▶ [GIVEN PROBLEM]:
Render the entries below as a Markdown table with the columns "Row" and "Entry," one numbered row per line, skipping blank lines. Leave the pictures out.

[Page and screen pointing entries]
- - - - -

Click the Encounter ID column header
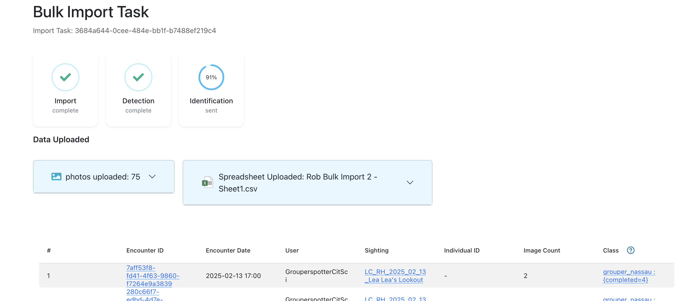 [145, 250]
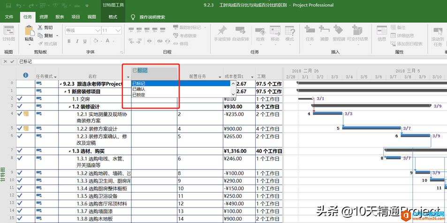Viewport: 447px width, 223px height.
Task: Click the 操作说明搜索 search box
Action: point(152,17)
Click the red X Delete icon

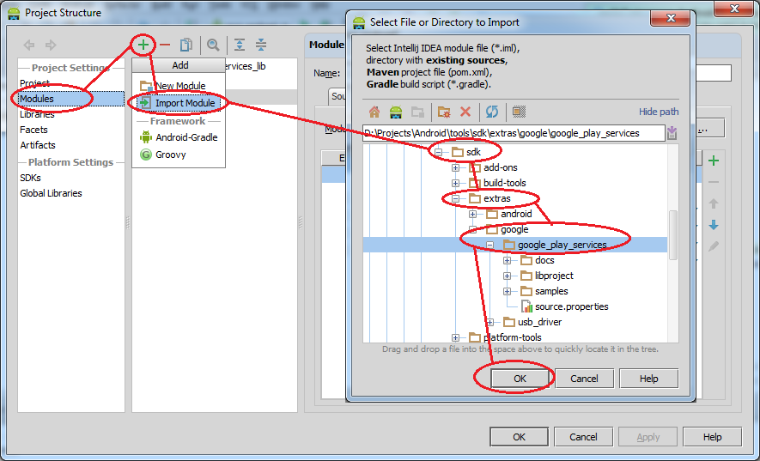pos(465,112)
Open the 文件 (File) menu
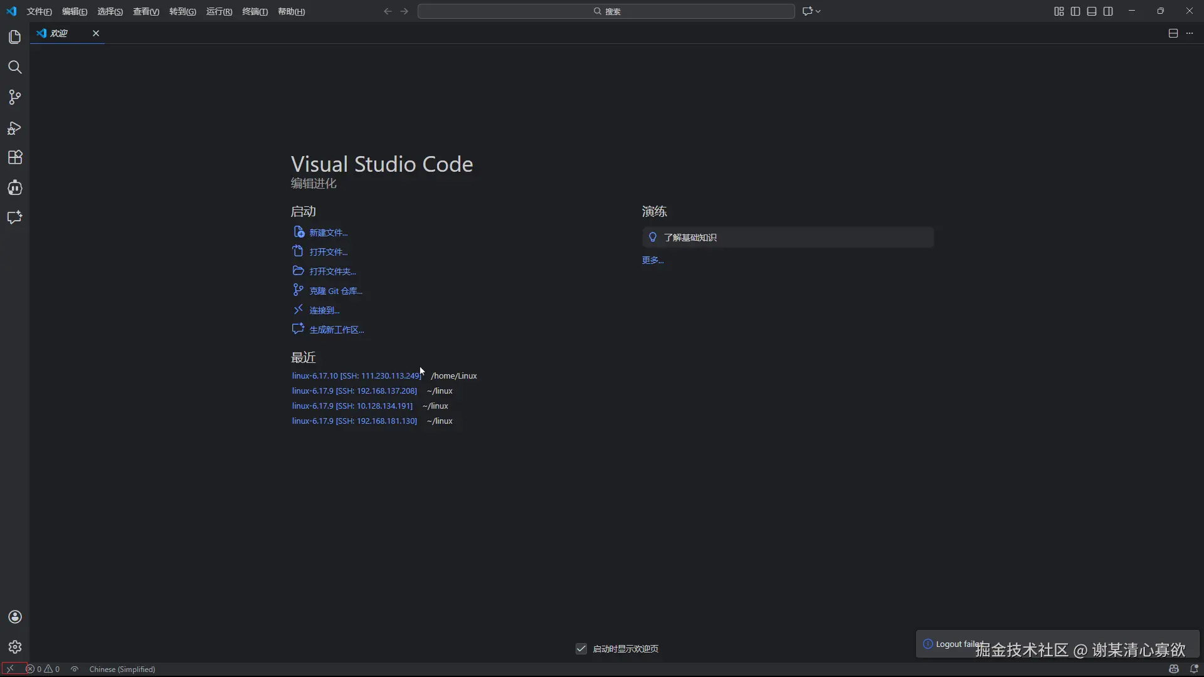Viewport: 1204px width, 677px height. point(39,11)
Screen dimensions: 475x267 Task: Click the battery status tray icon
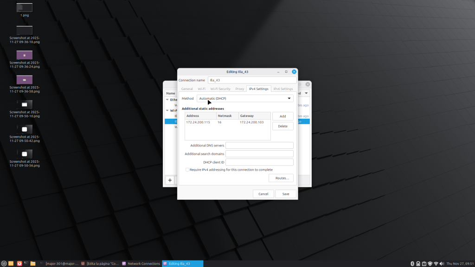click(x=418, y=263)
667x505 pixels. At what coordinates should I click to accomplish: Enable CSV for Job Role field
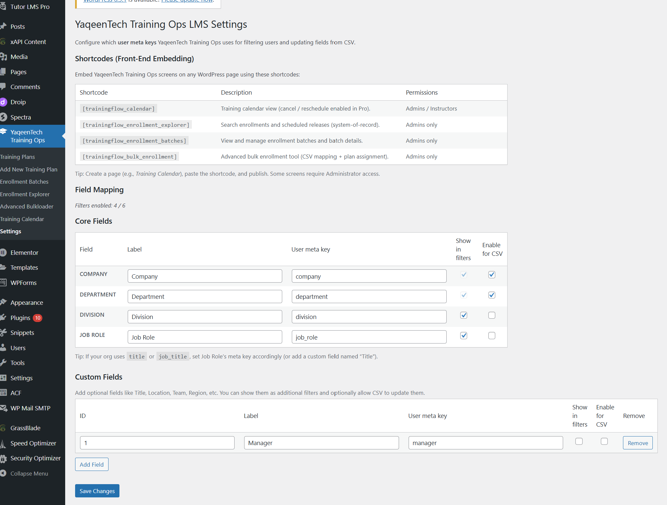pos(492,336)
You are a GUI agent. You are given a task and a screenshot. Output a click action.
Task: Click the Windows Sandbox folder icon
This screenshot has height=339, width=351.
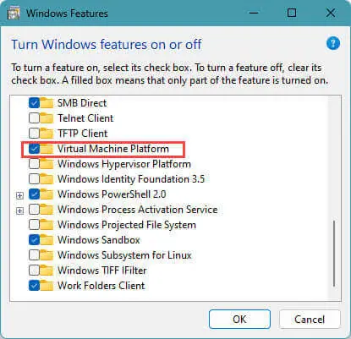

- - - - -

▶ [RESPONSE TO THE EXERCISE]:
| Row | Entry |
|---|---|
| 1 | Click the Encounter ID column header |
| 2 |  [145, 250] |
| 3 | Viewport: 447px width, 223px height. |
| 4 | Task: Click the 操作说明搜索 search box |
| 5 | Action: point(152,17) |
| 6 | Click the red X Delete icon |
| 7 | pos(465,112) |
| 8 | Open the 文件 (File) menu |
| 9 | Viewport: 1204px width, 677px height. point(39,11) |
| 10 | Screen dimensions: 475x267 Task: Click the battery status tray icon |
| 11 | click(x=418, y=263) |
| 12 | 667x505 pixels. At what coordinates should I click to accomplish: Enable CSV for Job Role field |
| 13 | pos(492,336) |
| 14 | You are a GUI agent. You are given a task and a screenshot. Output a click action. |
| 15 | Task: Click the Windows Sandbox folder icon |
| 16 | This screenshot has height=339, width=351. |